It should come as no surprise that I am a writer by nature.  Perhaps not a good one, but my instinct is to write before I do anything else.  And one of the most difficult things to do is the choose the final line.  Stephenie Meyer (yes, I read her books) inserted a very meta-esque comment about it in Breaking Dawn.  Bella talked about the finality of writing the words “The End” on a manuscript.  Then, at the conclusion, that’s exactly what showed up.  I can’t say I loved that tactic, but oh well. (I’ve never liked, “The End,” as an ending, incidentally.  Another reason to be dissatisfied with Meyer’s writing.)  I prefer to choose a line that wraps up the entire book/novella/blog/whatever.  If I have to say “fin” at the end (my preferred term), I’ve done something wrong.

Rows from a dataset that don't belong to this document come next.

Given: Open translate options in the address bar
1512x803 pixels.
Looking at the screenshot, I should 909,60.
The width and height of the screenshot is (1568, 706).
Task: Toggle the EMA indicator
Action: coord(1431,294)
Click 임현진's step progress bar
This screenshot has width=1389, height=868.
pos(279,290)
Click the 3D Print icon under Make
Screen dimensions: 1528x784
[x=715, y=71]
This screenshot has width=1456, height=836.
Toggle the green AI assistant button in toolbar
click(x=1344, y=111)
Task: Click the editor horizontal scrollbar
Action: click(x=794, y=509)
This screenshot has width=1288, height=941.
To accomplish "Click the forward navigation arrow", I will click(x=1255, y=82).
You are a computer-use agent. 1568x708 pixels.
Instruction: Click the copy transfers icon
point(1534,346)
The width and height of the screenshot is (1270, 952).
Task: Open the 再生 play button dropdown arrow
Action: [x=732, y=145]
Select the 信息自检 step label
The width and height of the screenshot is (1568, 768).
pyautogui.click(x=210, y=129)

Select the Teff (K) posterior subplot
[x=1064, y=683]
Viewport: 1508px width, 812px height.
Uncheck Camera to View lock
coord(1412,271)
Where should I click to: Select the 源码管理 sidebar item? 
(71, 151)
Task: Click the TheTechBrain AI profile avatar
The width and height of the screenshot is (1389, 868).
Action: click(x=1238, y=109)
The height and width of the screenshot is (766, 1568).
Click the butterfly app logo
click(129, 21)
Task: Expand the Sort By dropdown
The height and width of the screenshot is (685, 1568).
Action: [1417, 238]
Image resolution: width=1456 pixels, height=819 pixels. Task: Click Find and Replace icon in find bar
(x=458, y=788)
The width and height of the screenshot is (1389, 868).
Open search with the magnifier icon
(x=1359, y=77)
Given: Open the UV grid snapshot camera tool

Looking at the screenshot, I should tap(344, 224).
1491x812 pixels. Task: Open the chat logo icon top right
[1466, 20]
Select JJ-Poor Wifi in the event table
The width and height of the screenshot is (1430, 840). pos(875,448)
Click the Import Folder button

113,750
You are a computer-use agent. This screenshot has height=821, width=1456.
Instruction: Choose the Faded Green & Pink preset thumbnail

So when I heard a commercial on the radio that said, “Because when you write the story of your life, you want the last line to read, “And they lived happily ever after,'” it got me thinking.  Is that really the last line I want?

I decided: no.

Okay, so I’m a bit contrary by nature (Gee, were you surprised?) and that probably contributed.  But also, “And they live happily ever after,” is so open ended.  What does that even mean?  Does in mean some mythical perpetual joy with no downsides and no fights and no, “Gee, honey, but I’m feeling like we aren’t getting along anymore” bull?  Or does is mean that it all averages out? (Because that’s not a depressing thought.)  Or does it mean that we take it on faith that everything works out despite reality being a right and stroppy . . . not going to finish that sentence (Hi, Mom!  Hi, Dad!).  So yeah.  I don’t like happily ever after.  It is an ending that trivializes the effort of those who do actually live “happily ever after.”  I know my parents, despite making it look ridiculously easy, work at their relationship all the time.  They are constantly taking care that they stay connected despite being busy with their children and own pursuits/responsibilities.  My parents are also the happiest couple I have ever met (Hi, Mom!  Hi, Dad!).  I’ve seen TONS of good marriages, marriages between people so well suited to each other it’s like they were made at the same time and just separated, but my parents have them all beat.  And I know that’s because they put in a lot of work.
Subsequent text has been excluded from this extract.